A ball struck by a cue in billiards with English goes straight at first....

[A.T.]

In the video I am referring to (Post #24) the ball path is parallel with the cue.

Nope. Watch the video again.

That was what the question needed an explanation for, as far as I can see.

Nope. Read the OP again. It asks about the difference to ball-on-ball, where the initially resting ball goes off aprox. along the contact normal. That difference is ~15° in that video.

 

[sophiecentaur]

Nope. Watch the video again.Nope. Read the OP again. It asks about the difference to ball-on-ball, where the initially resting ball goes off aprox. along the contact normal. That difference is ~15° in that video.

This is in the top post and is what I have been addressing.

I heard that it is because the ball and cue can be thought as unity so the force only propagates to the cue direction.

There have been a lot of statements and you have obviously been looking at others; the thread is almost endless.

 

[A.T.]

Anyway, I am going to post probably decisive evidence against the friction between the ball and table. I hang a ball with a rope in the air and stroke the ball with right English.

Thanks for the experiment. A very good idea - the vertical string doesn't apply horizontal forces to the ball, so it's all cue contact force.
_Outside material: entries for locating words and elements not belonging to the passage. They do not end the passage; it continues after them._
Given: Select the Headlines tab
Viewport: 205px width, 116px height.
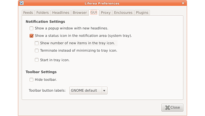Looking at the screenshot, I should 61,13.
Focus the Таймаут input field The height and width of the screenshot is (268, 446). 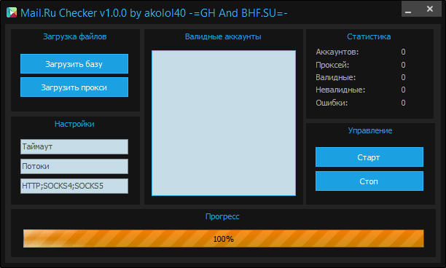coord(74,146)
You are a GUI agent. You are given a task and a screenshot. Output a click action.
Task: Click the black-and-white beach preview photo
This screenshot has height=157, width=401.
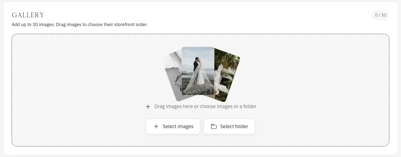[172, 77]
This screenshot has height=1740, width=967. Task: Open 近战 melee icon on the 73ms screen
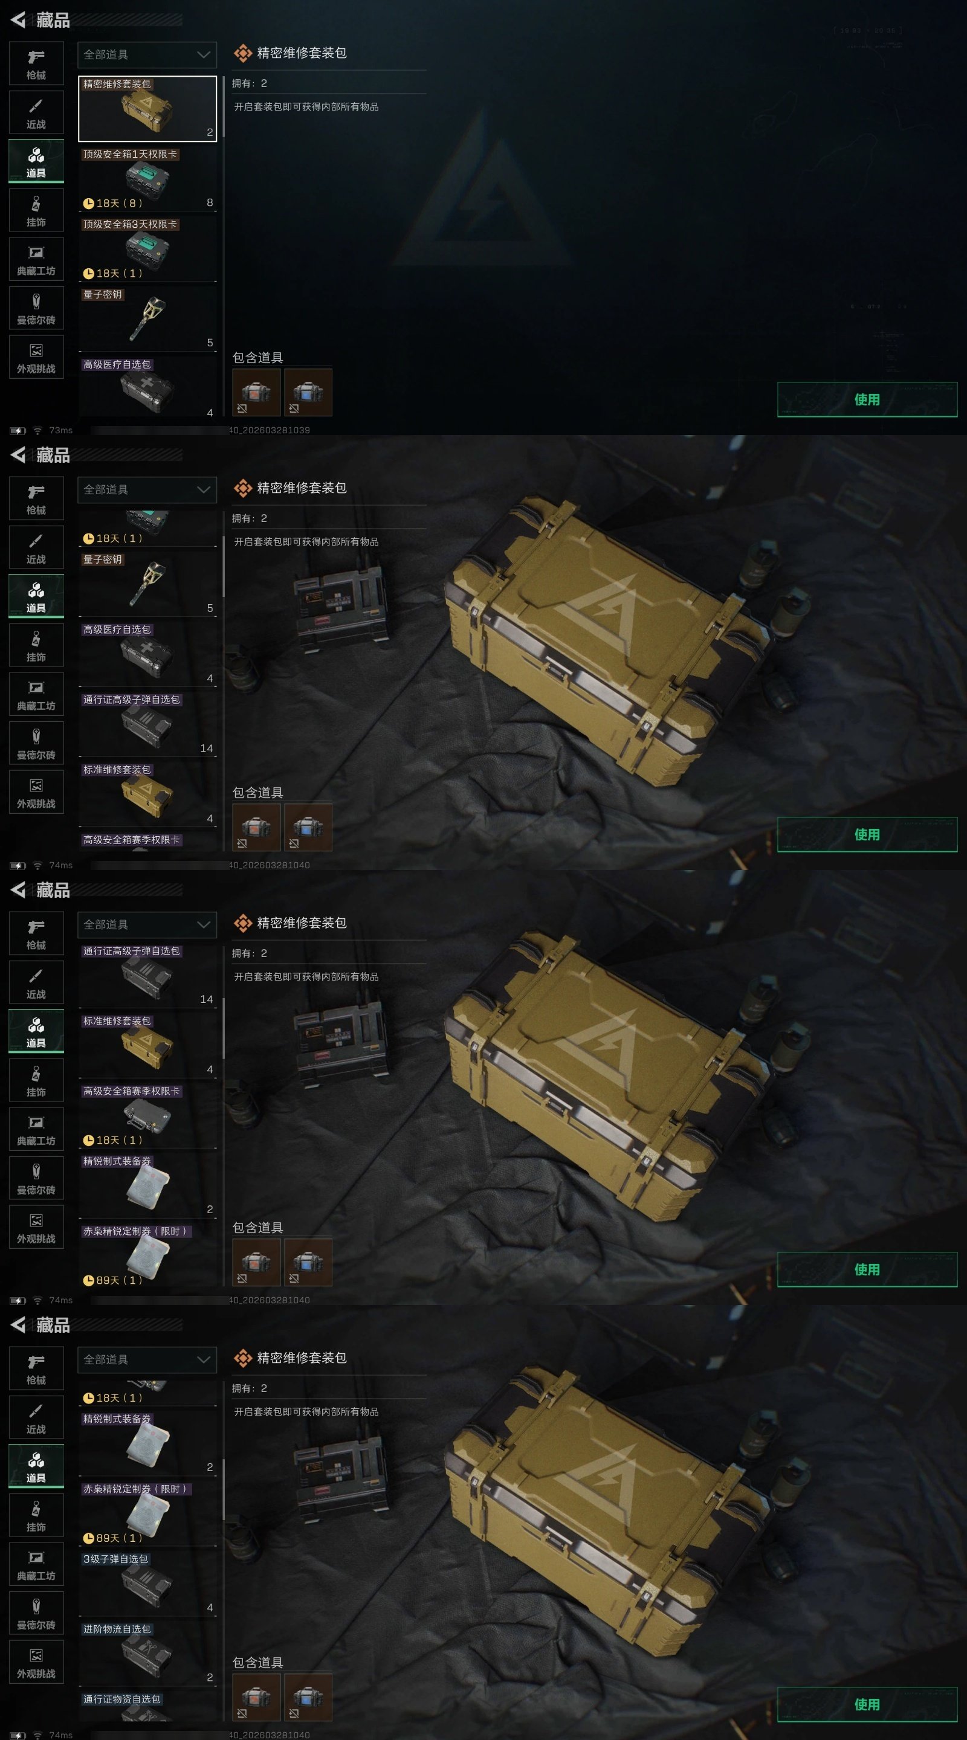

So, now we can focus on the real force that makes the ball goes rightwards from the normal direction.

Well it's obviously friction, and the required friction coefficient is below 0.3, so entirely feasible

 

[poolplayer]

Well it's obviously friction, and the required friction coefficient is below 0.3, so entirely feasible

Glad to hear that. Here, 0.3 comes from tan(15°) because the tangential force is [tan(θ) * normal force] , right? Some say that friction coefficient between the ball and cue tip is around 0.6, so it would be much greater than 0.3.

But, how can I know how much of the tangential force affects the movement of the ball? I thought I could use energy conservation to know speed of the ball to tangential direction, but it seems not good because I don't know how much energy I applied to the ball...

 

[sophiecentaur]

Anyway, I am going to post probably decisive evidence against the friction between the ball and table. I hang a ball with a rope in the air and stroke the ball with right English.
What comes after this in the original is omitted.